REQUIREMENT A: Which producers does the article on "La Cuadrada" list for the song?

DOCUMENT PASSAGE:
## Begin

Single by Belinda and Tito Double P

from the album Indómita
- Released: 16 January 2025
- Genre: Corridos tumbados
- Length: 2:40
- Label: Warner Music México
- Songwriters: Belinda Peregrín; Jesús Roberto Laija García; José Ángel Pérez Sandoval;
- Producers: José Ángel Pérez Sandoval; Marcelo Rivera Levy; Tito Double P;

Belinda singles chronology
| "Jackpot" (2024) | "La Cuadrada" (2025) | "Blink Twice (Dos Veces Remix)" (2025) |

Tito Double P singles chronology
| "Rosones" (2024) | "La Cuadrada" (2025) | "7 Días" (2025) |

Music video
- "La Cuadrada" on YouTube

= La Cuadrada =

2025 song by Belinda and Tito Double P

"La Cuadrada" (lit. 'the square') is a song recorded by Mexican singers Belinda and Tito Double P. The track was released by Warner Music México on January 16, 2025, as the fifth single from Belinda's fifth studio album, Indómita (2025).

==Background and composition==
At the end of 2024, the news of Belinda's collaboration with Tito Double P was confirmed, and since then, both artists have been sharing clues on their social media about what the official video would sound like, what it would say, and what it would look like.

The song features a casual, flirtatious tone between the individuals, with references to luxury cars, tequila, and parties, while maintaining the narrative of a dangerous relationship. The composition reinforces the connection between Belinda and Tito Double P's styles, achieving a balance between them.

==Music video==
The video was directed by La Flakka. A music video and a short film of almost eight minutes were made to tell the story of a pair of high-class hitmen who are given the mission of killing each other by a strange Italian client. The short film, recorded in Puebla, begins with Belinda enjoying a relaxing moment in the sun when Damiano calls her to inform her about his next target. At the same time, Tito receives the same assignment, but with his girlfriend's information in the instructions. Then, a battle begins with multiple failed murder attempts, but full of glamour and luxury. The images are recorded with both color and black and white shots, which change speed, tone and atmosphere depending on the situation in which the characters find themselves, in addition the hyperbolic performances give a comic touch to the situation.

## End

REQUIREMENT B: Could you rewrite the rows, from the first line through the line containing "pixels. click(393, 293)", as a Markdown table with the columns No. and Line, leaving out blank lines?

THE RECORDS:
## Begin

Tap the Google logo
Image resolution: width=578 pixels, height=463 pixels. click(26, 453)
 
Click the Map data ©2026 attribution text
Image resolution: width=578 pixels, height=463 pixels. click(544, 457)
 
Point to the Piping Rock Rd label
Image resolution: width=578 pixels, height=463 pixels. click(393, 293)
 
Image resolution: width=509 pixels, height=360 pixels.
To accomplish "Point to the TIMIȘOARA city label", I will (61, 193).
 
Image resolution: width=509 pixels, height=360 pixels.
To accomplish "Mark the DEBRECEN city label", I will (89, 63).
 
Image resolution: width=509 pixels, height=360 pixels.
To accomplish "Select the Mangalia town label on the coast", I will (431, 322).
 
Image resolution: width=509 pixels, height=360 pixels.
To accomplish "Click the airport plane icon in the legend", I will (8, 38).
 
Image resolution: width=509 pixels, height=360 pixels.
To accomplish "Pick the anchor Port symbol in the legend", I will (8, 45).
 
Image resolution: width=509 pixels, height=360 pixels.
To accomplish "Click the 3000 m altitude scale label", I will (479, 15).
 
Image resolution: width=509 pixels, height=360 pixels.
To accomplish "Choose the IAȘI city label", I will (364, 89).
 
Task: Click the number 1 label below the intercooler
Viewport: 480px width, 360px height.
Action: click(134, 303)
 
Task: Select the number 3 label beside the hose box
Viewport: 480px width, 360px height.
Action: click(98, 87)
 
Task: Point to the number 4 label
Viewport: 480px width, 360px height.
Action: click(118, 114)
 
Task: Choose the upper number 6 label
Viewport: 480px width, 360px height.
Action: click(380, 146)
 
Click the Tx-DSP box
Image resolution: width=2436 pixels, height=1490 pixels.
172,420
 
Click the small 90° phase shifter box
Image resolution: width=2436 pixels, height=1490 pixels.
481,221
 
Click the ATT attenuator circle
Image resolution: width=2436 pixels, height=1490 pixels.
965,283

## End

EXERCISE RESULT A: José Ángel Pérez Sandoval; Marcelo Rivera Levy; Tito Double P

EXERCISE RESULT B:
| No. | Line |
|---|---|
| 1 | Tap the Google logo |
| 2 | Image resolution: width=578 pixels, height=463 pixels. click(26, 453) |
| 3 | Click the Map data ©2026 attribution text |
| 4 | Image resolution: width=578 pixels, height=463 pixels. click(544, 457) |
| 5 | Point to the Piping Rock Rd label |
| 6 | Image resolution: width=578 pixels, height=463 pixels. click(393, 293) |